I’m not against moving bills forward, even meaningless bills if they send a helpful message. I’m not against ending the war in a way that leaves the president in charge of Congress, if that proves the fastest way to end the war — even though it leaves us in a state in which more wars are inevitable. I don’t think we’re especially likely to force the House to cut off the funding next month.
But forcing a debate on the war, and forcing congress members to put their names down on one side or the other, does not make those members more likely to stick with those positions. It makes them more likely to oppose the wars. Why? Because it raises public awareness and public pressure. Those who voted to end the war are now being thanked and rewarded and pressured to vote no on funding what they just claimed to want to end. Those who voted to keep the war in Afghanistan going are now being pressured to change that position in a way that they were not when all was silent.

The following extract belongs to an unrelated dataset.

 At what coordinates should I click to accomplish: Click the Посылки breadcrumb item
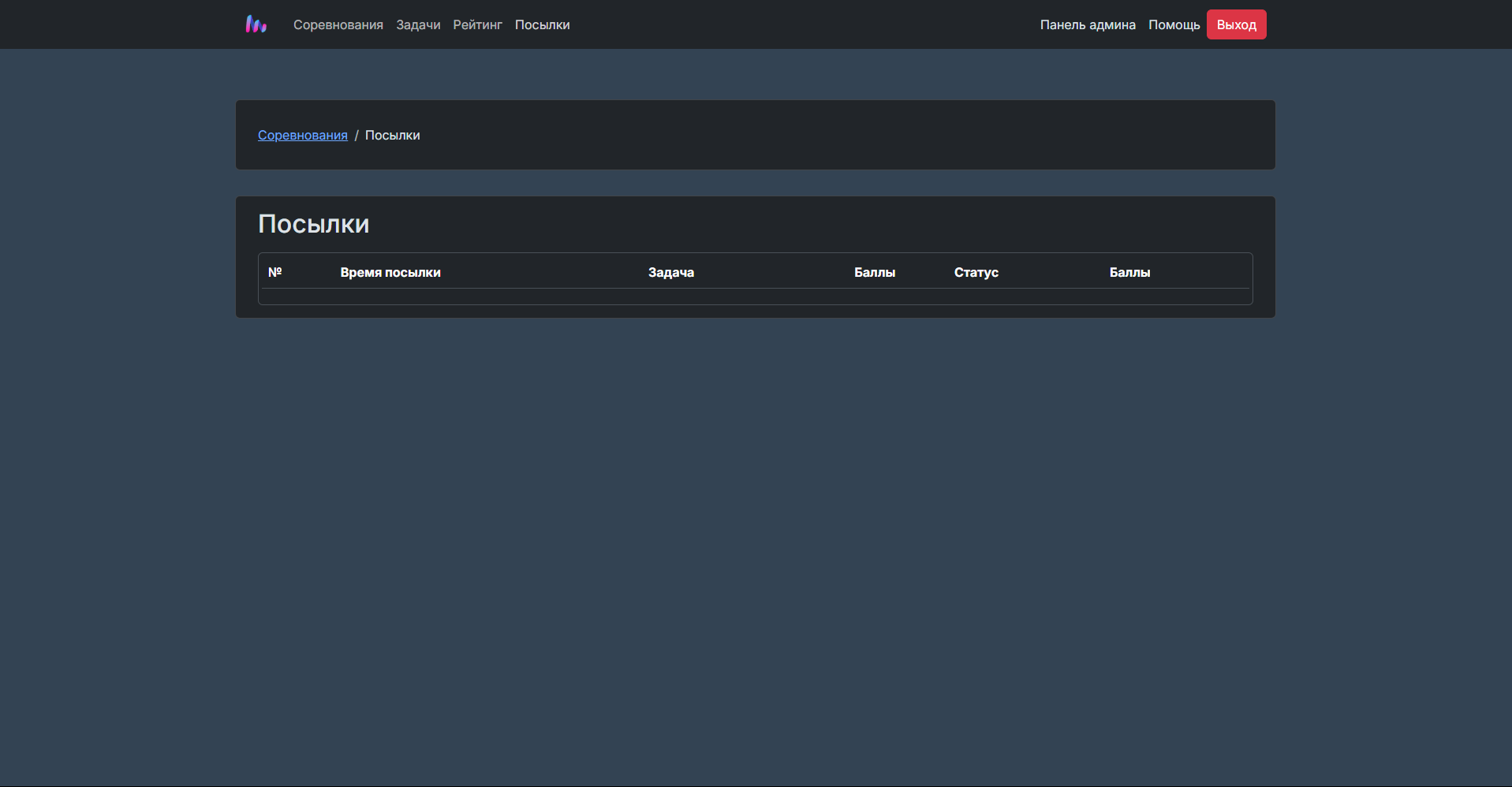click(x=392, y=136)
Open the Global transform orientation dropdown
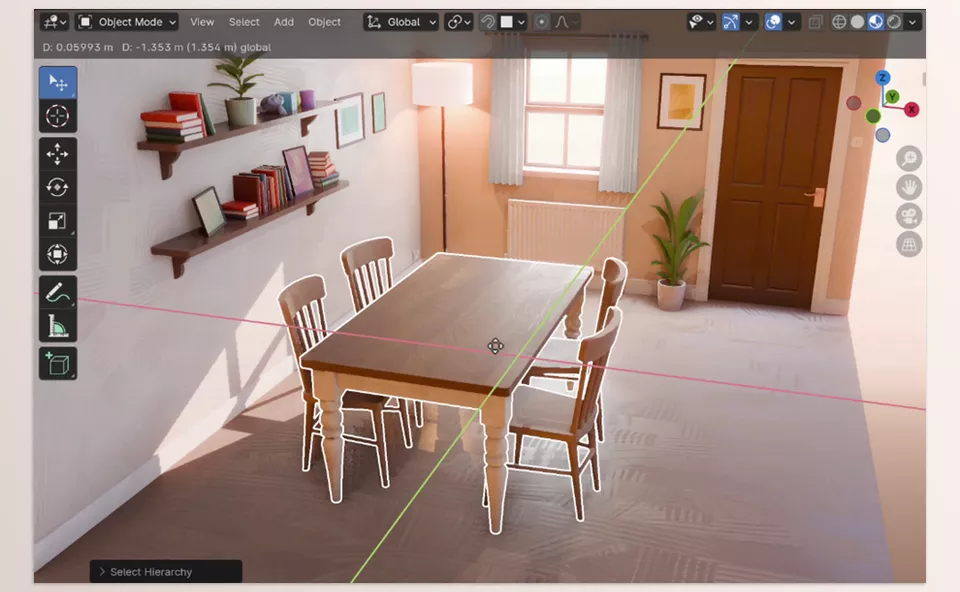 coord(399,21)
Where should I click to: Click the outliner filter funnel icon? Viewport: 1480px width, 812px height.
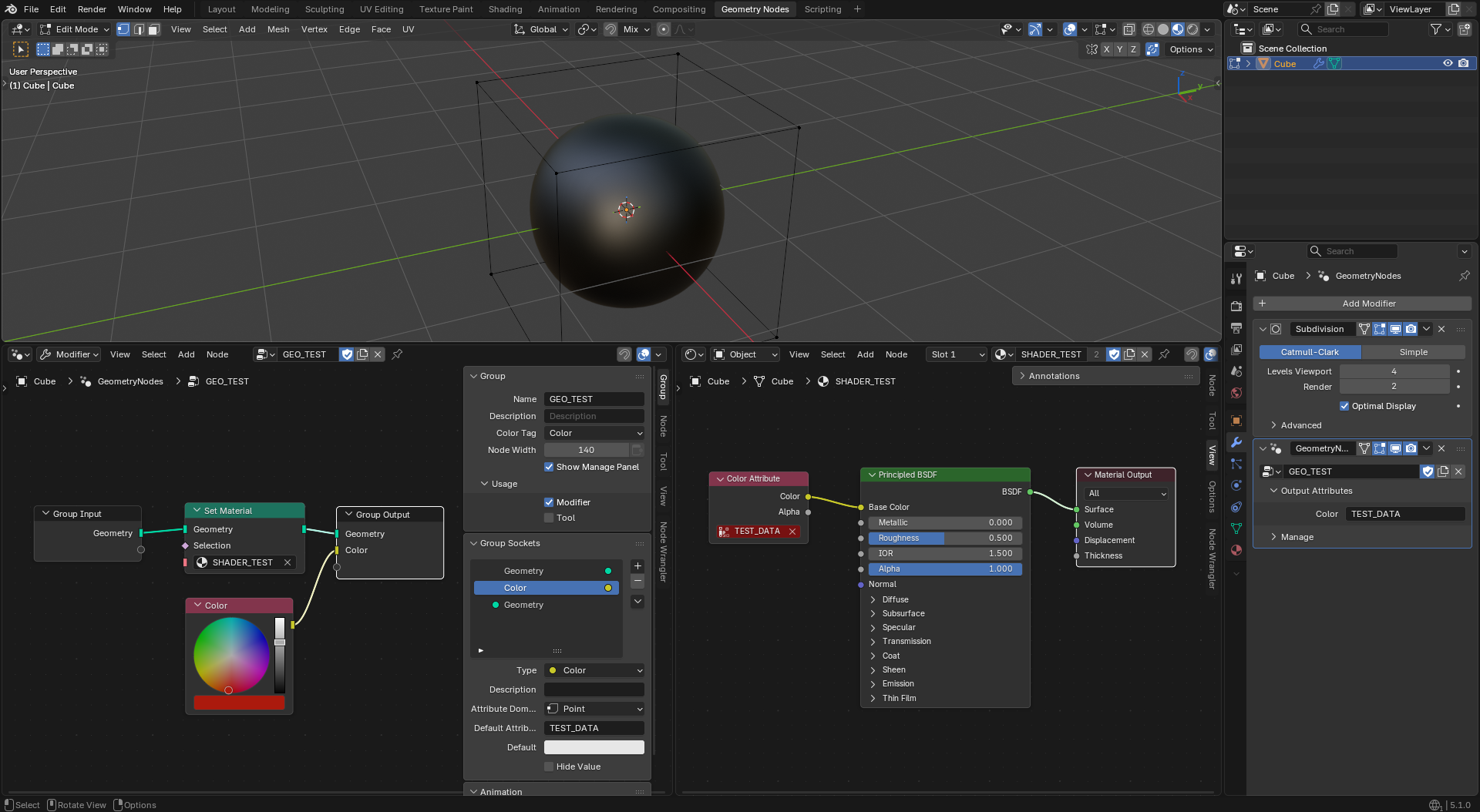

Hayden, of all people, is leaving the public out of his calculations.
If we are handed an opportunity to — at least temporarily — block the funding, because all the Republicans vote No for some unrelated reason, we will need to seize that opportunity. It will increase the same dynamic of public involvement. It will advance a strategy that is one of the most likely to eventually end the wars. And it will advance an understanding of power dynamics in Washington that will discourage wars by shifting war powers back away from presidents, something that will also be needed in the coming months if we are to end the war in Iraq that too many people naively believe we’ve already ended.
Those who think that opposing wars should involve, you know, opposing wars, should build on the recent debate and vote, by joining in upcoming actions including:
Brown Bag Vigils, and Peace of the Action.

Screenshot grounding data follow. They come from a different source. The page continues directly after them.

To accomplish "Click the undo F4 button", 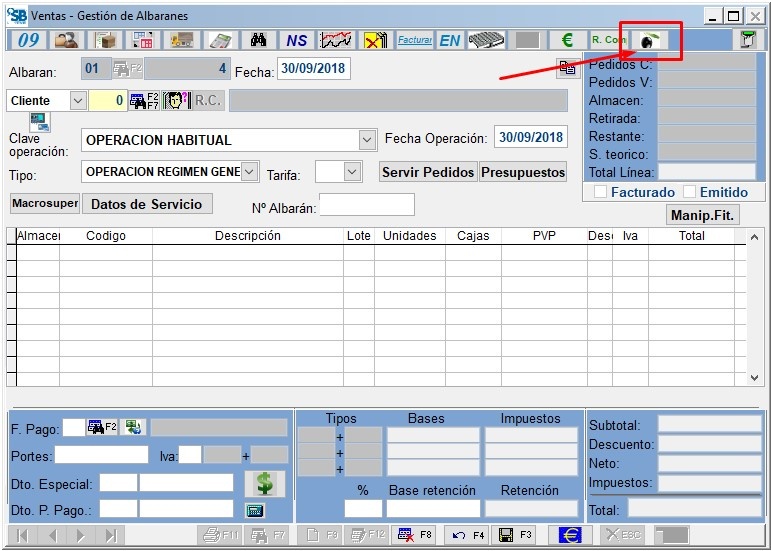I will [x=465, y=535].
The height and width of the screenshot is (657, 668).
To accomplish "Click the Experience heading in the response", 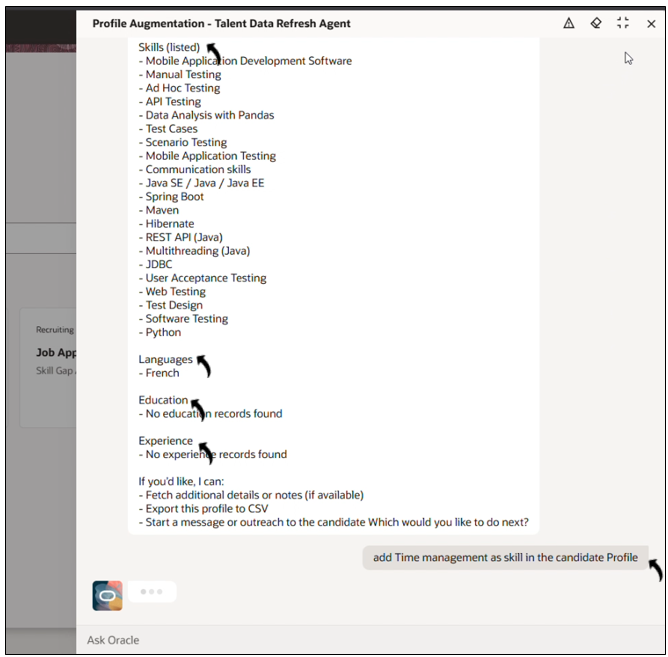I will click(165, 441).
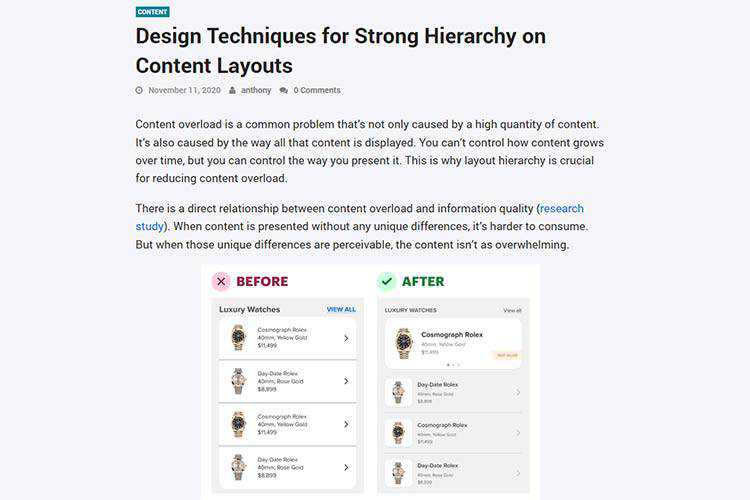The height and width of the screenshot is (500, 750).
Task: Open the '0 Comments' link
Action: coord(317,90)
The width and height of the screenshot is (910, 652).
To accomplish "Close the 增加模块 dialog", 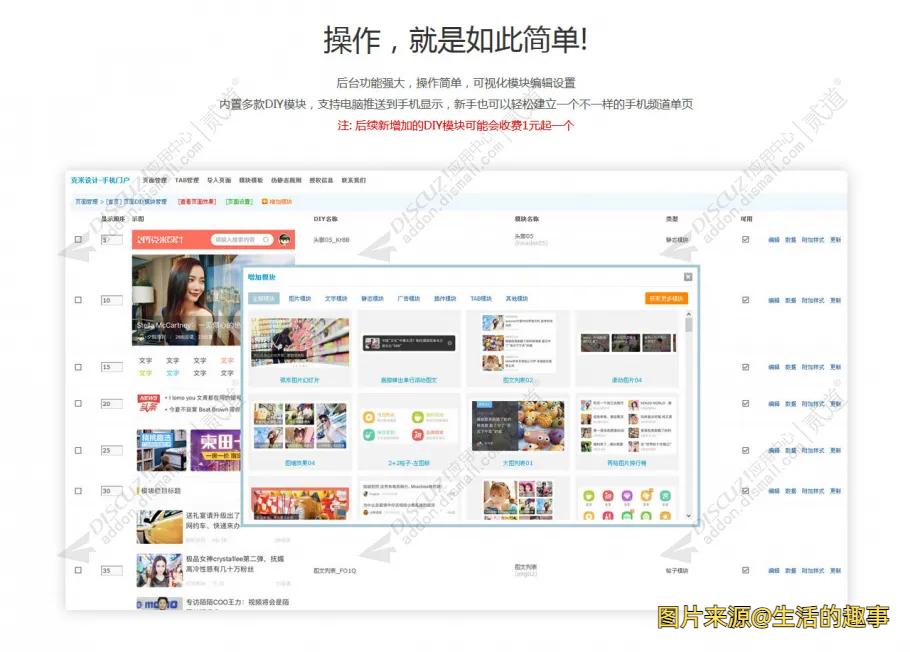I will point(689,276).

Pelosi does not sincerely want anything substantive and tends to lie whenever her lips move. And here’s what she says about war and impeachment:
Pelosi: The issue that … bothers me the most is the issue of the Iraq War. There’s so much evidence that there was no reason for us to go into that war at that time or to go into it period. But to think that thousands of lives have been lost, lives affected to the tune of hundreds of thousands, the cost in terms of our military readiness it has not made our military stronger, in terms of dollars to the treasury, but again most of all loss of lives our precious treasure on this war and there was really no price to pay for it so . . .
Maddow: Do you regret having taken impeachment off the table?
Pelosi: No, no, I believe that the if there was evidence, if we could have the evidence to impeach the president then that could come forward. Just because I say it’s off doesn’t mean if the evidence is there that something wouldn’t go forward. It’s not a question of not knowing where the culpability is, it’s what you can demonstrate and what you can prove. But I do think that those who had a hand in perpetrating not just going to war but misrepresentations to the American people – . Every piece of evidence that we have points to the fact that there was no reason in terms of weapons of mass destruction to go into Iraq…. It’s one of the great tragedies.
So it is. And truly tragic as well is the brazenness of it. Pelosi’s poodle, John Conyers, who backed off impeachment at her command, offered a wide and varying and self-contradictory list of excuses why, but never present among those excuses was any claim of lacking evidence. Conyers’ committee staff spent most of the relevant years publishing books documenting the evidence. His excuses were about electoral campaigns and the corporate media and the likelihood of winning conviction in the Senate.
The level of mendacity in Pelosi’s remarks above, her dedication to obeying the president (articulated just prior to what I’ve quoted), and her allegiance to the war machine: this is what we are up against. We will not defeat it without a massive public movement. We will not generate a massive public movement if we are afraid of raising the issue, pressing our demands forward, naming names, and rewarding and punishing elected officials as merited. This is a life and death struggle, brothers and sisters, and it’s not going to be won through fear, stealth, or timidity.